• EXERCISE BRIEF:
Skip the pictures. Transcribe exactly the lines from the line containing "Screen dimensions: 600x562" to the end of the listing.

• SUPPLIED MATERIAL:

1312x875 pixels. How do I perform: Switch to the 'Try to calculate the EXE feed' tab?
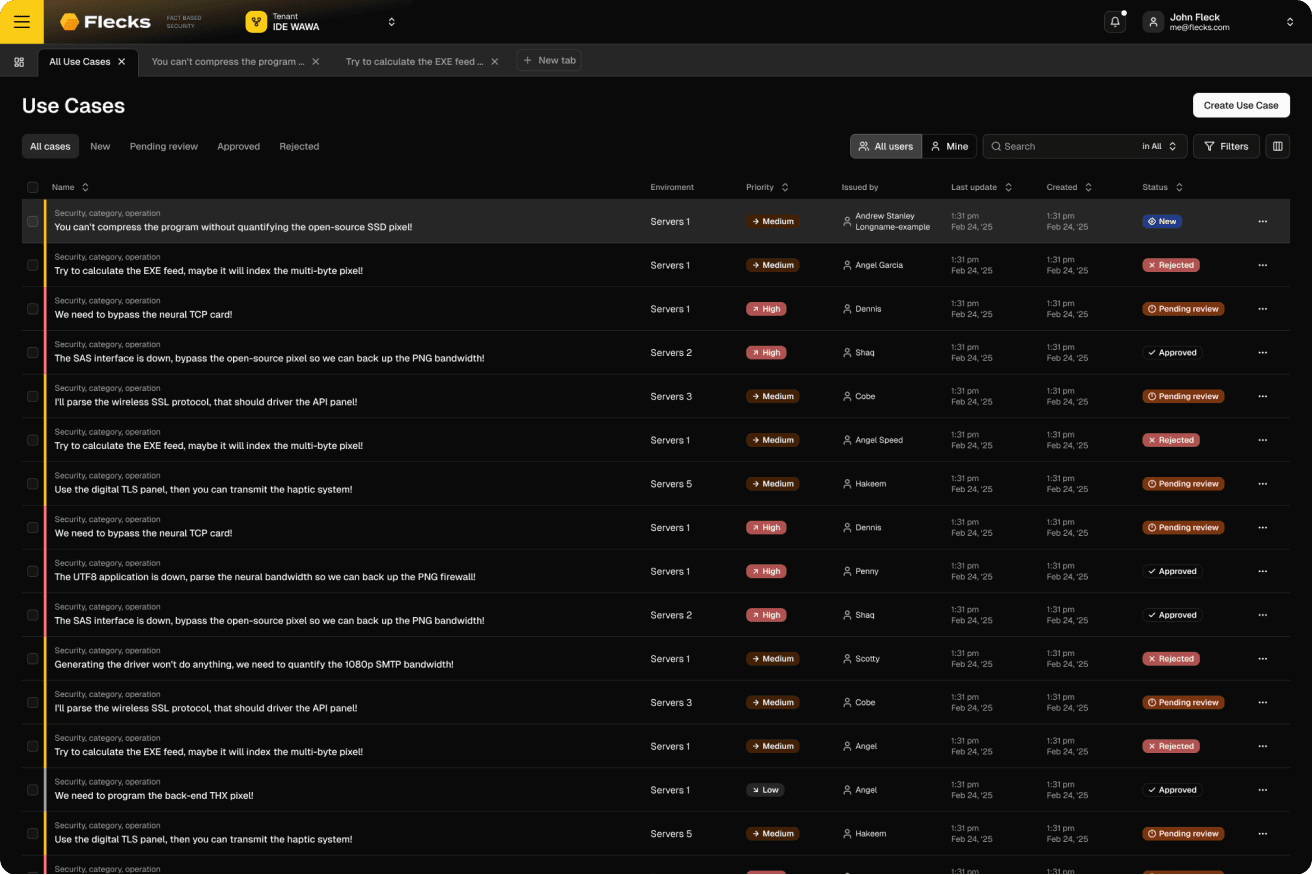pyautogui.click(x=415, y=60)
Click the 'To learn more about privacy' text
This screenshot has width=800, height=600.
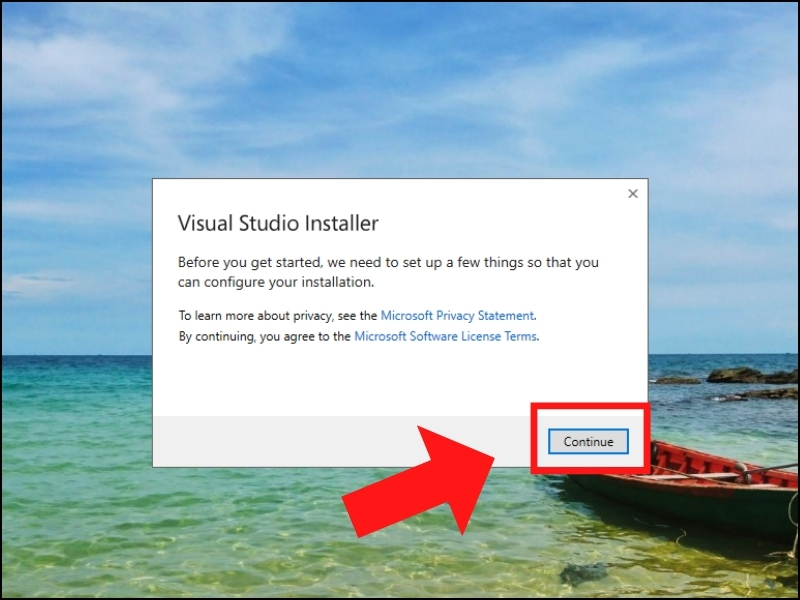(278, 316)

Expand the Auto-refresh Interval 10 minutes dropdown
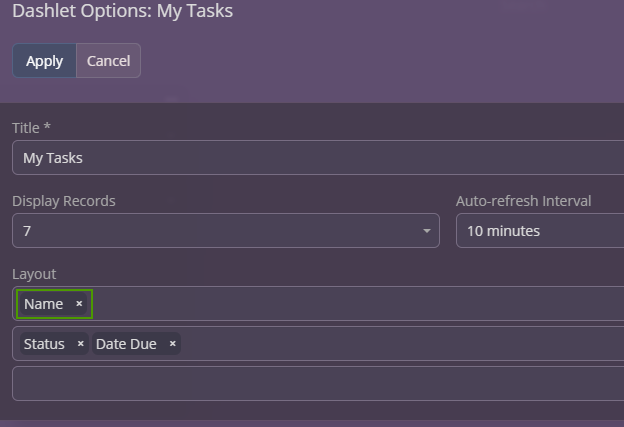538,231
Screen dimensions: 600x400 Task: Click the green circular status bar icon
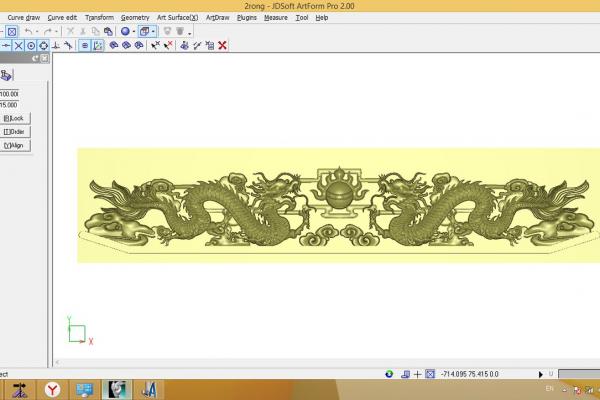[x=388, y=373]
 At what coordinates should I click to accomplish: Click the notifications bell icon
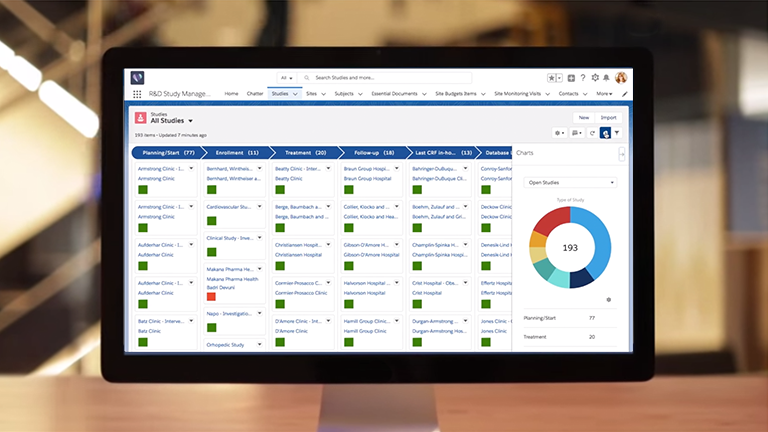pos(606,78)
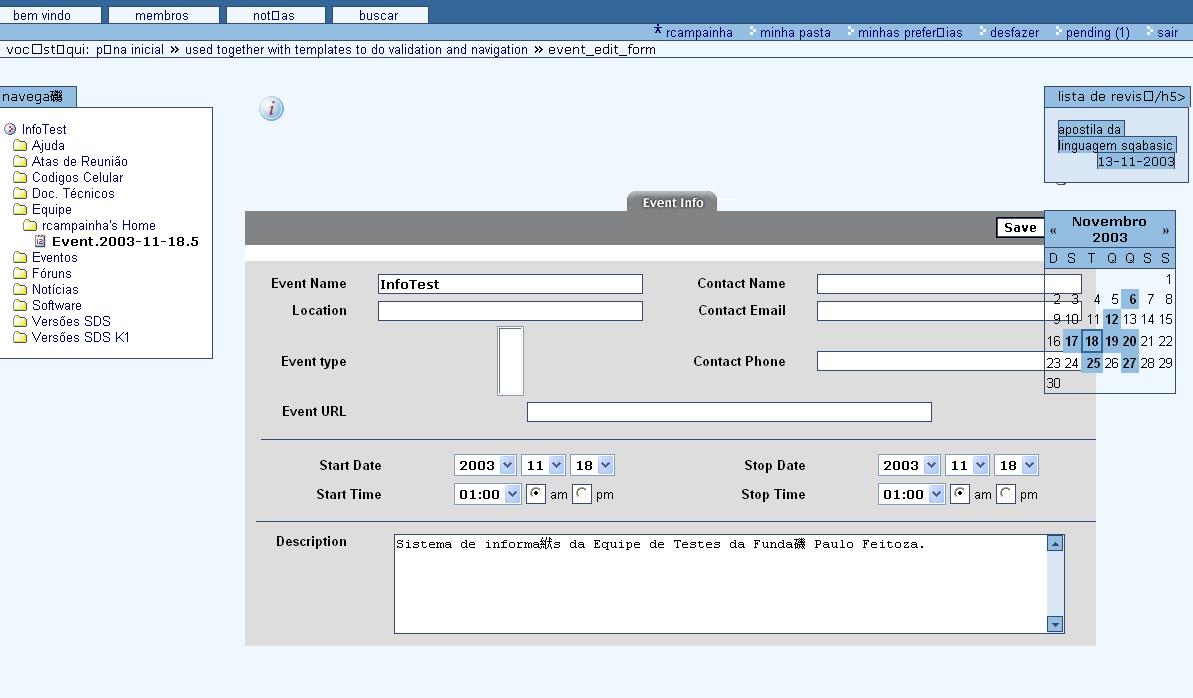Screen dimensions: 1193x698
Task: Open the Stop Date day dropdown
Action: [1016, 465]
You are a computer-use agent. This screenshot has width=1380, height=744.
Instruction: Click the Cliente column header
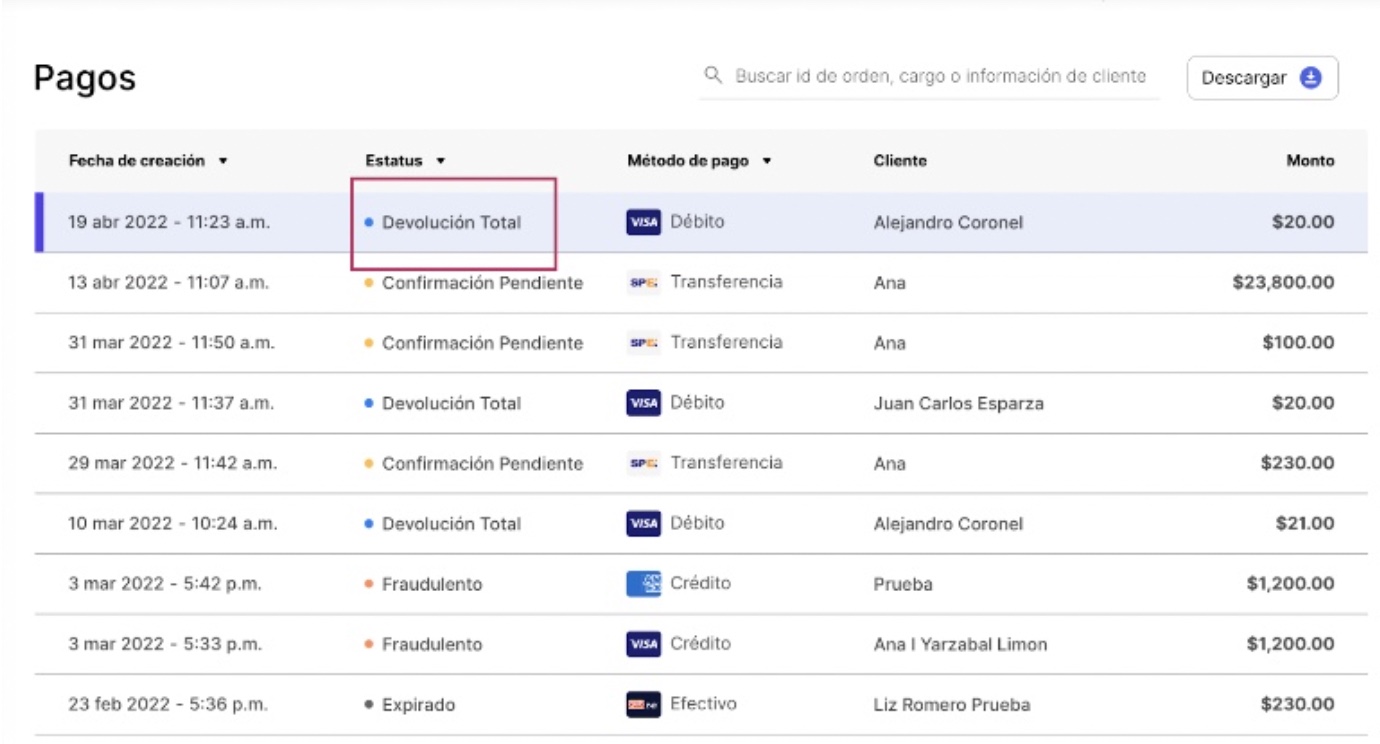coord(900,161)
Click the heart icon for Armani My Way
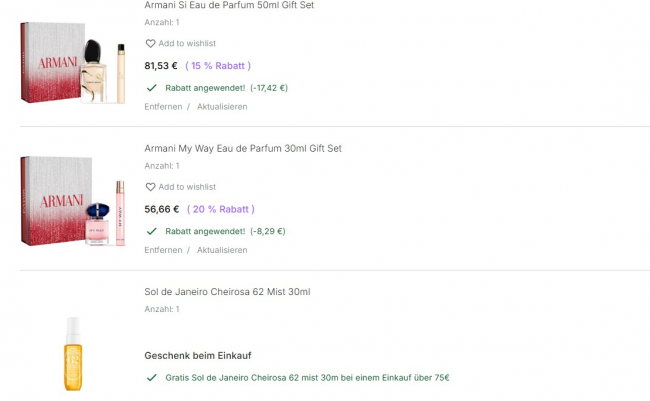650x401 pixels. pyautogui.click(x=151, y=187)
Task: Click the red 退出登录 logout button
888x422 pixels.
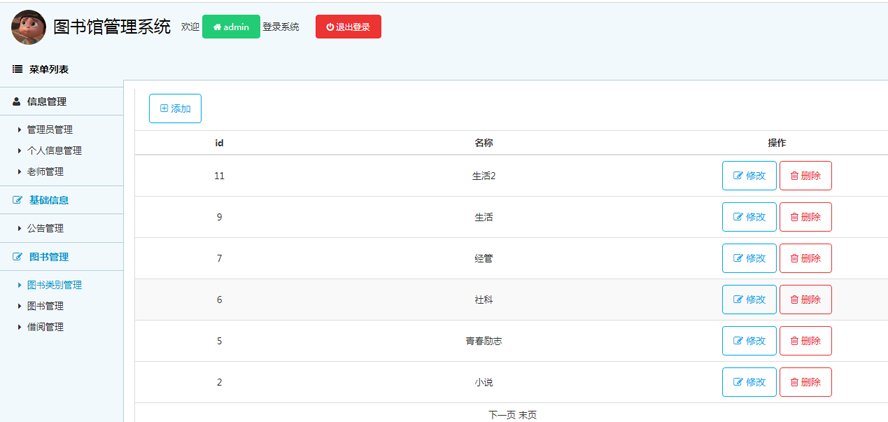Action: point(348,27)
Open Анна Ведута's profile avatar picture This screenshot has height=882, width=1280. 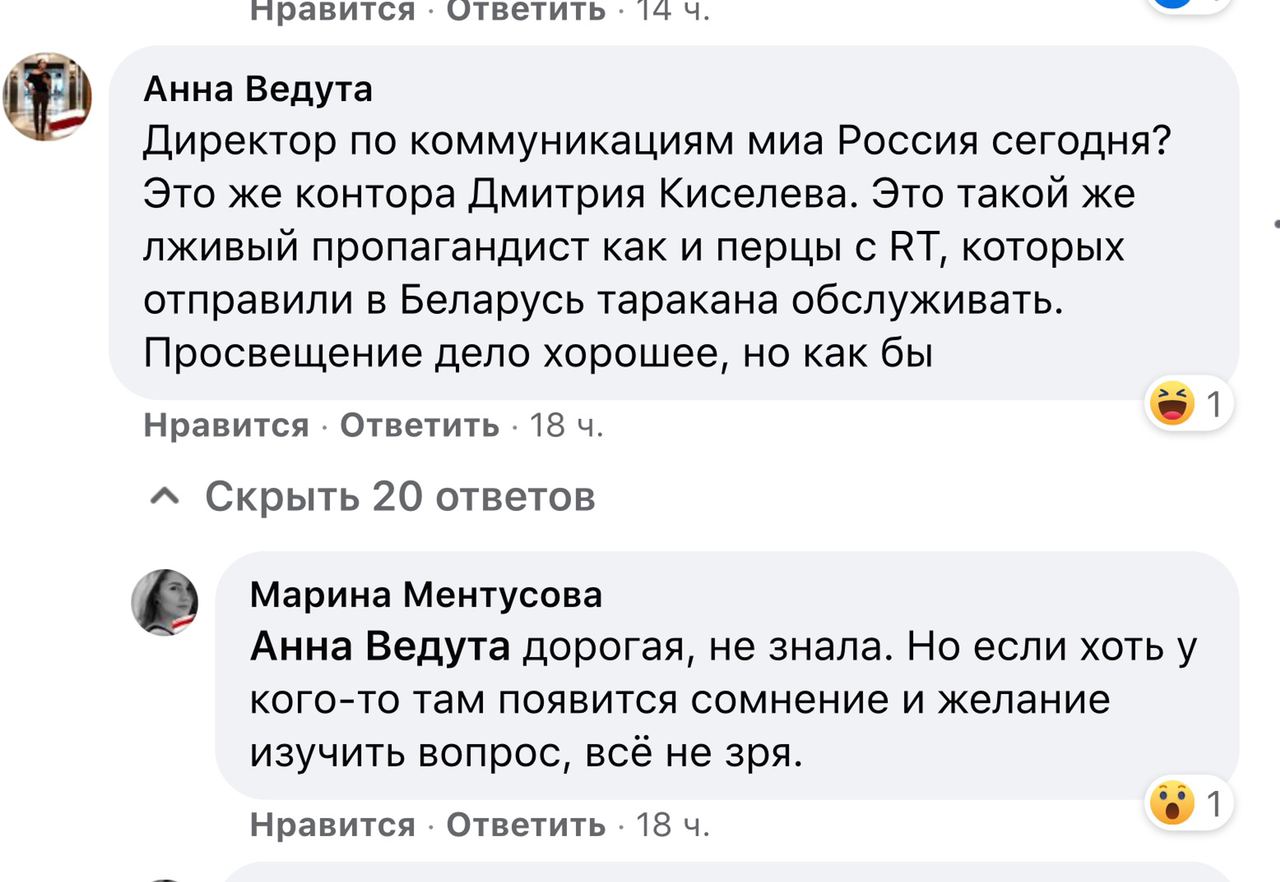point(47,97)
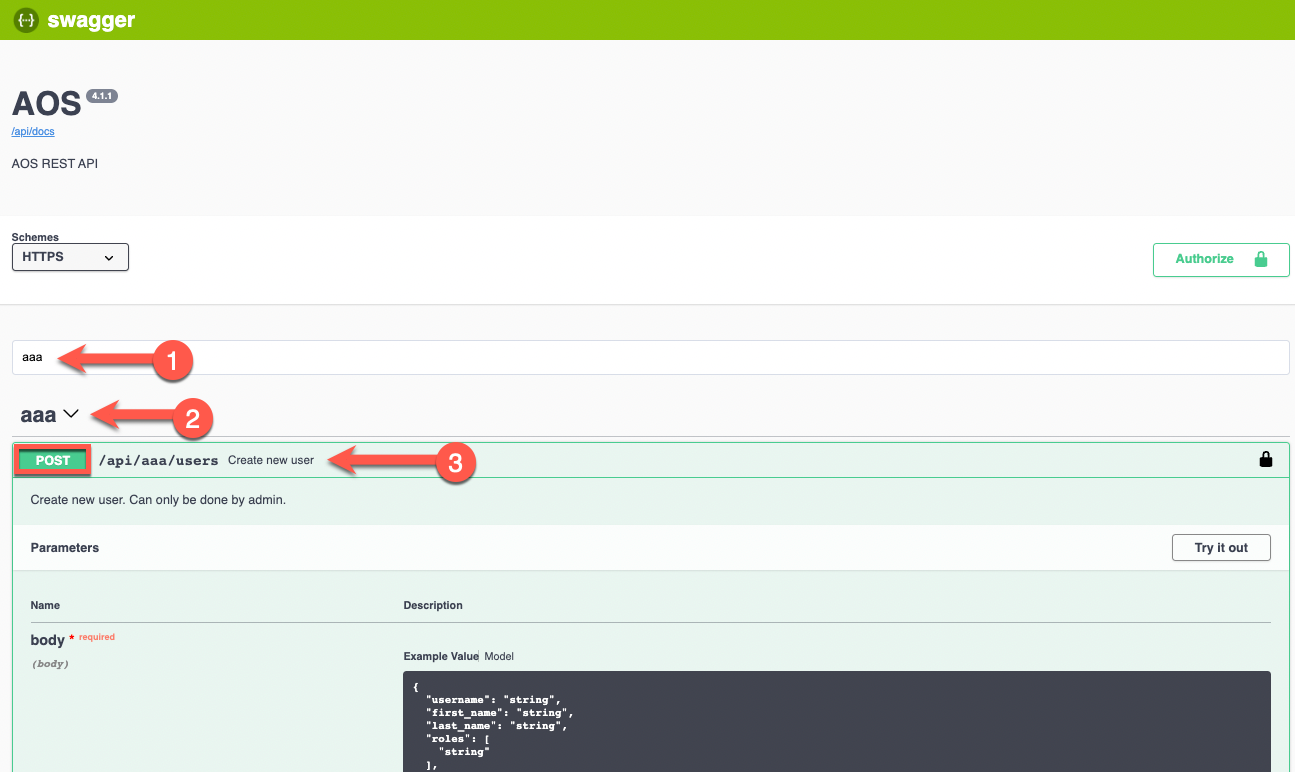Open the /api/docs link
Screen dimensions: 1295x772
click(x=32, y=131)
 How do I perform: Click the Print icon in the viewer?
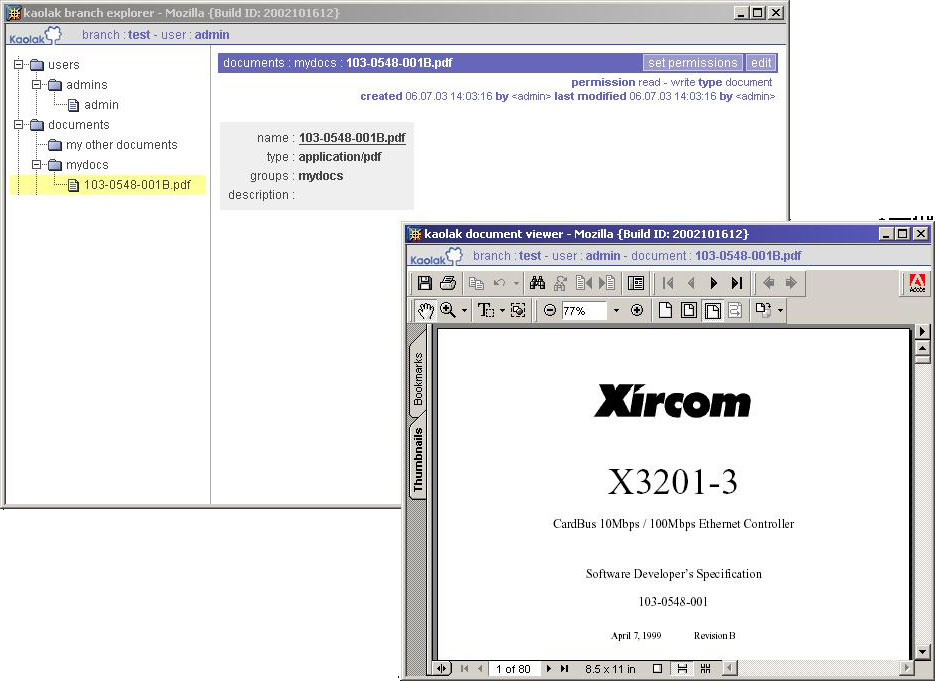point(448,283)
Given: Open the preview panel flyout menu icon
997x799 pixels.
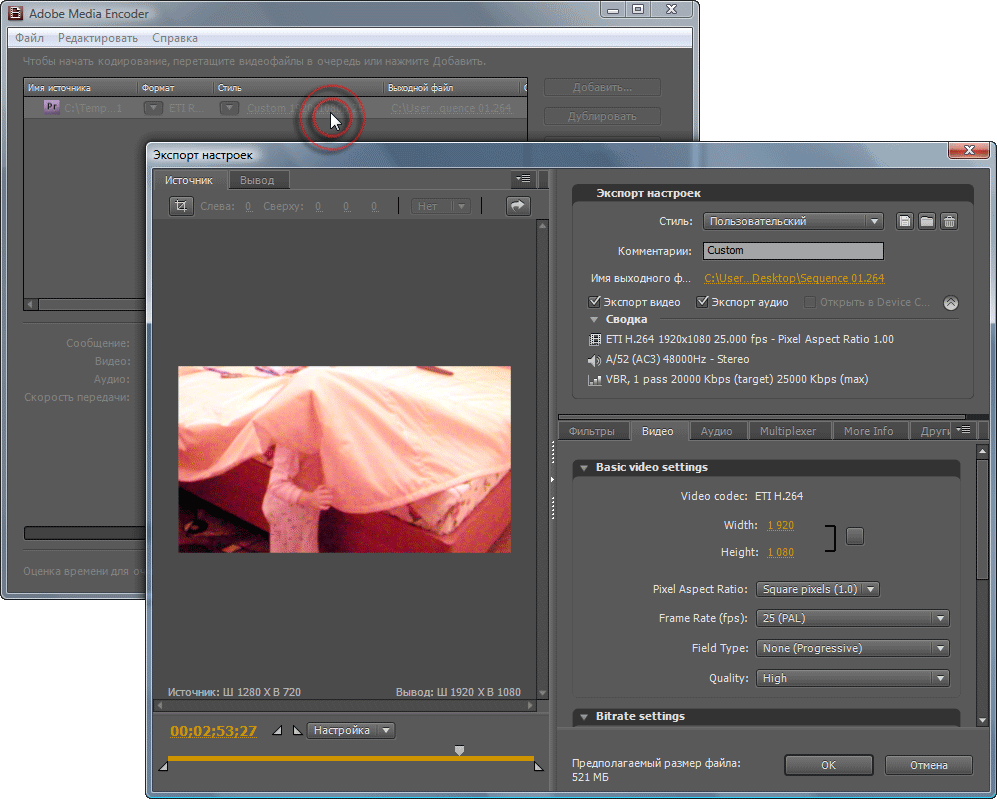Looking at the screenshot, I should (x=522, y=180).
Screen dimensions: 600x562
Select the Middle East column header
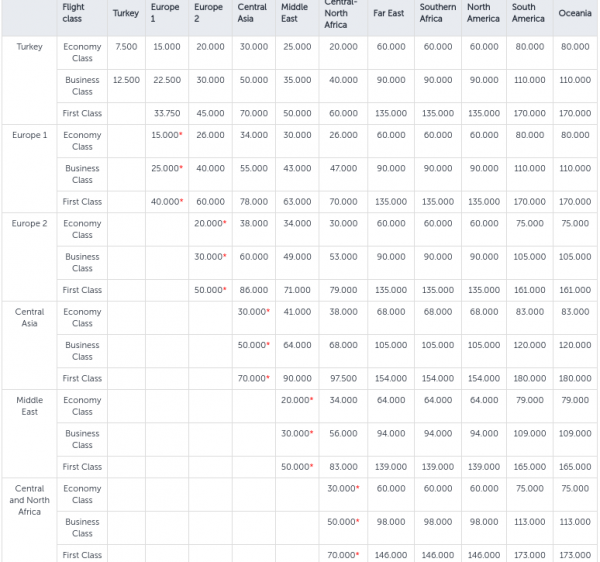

• SOLUTION TO THE PROBLEM:
Screen dimensions: 600x562
Select the Middle East column header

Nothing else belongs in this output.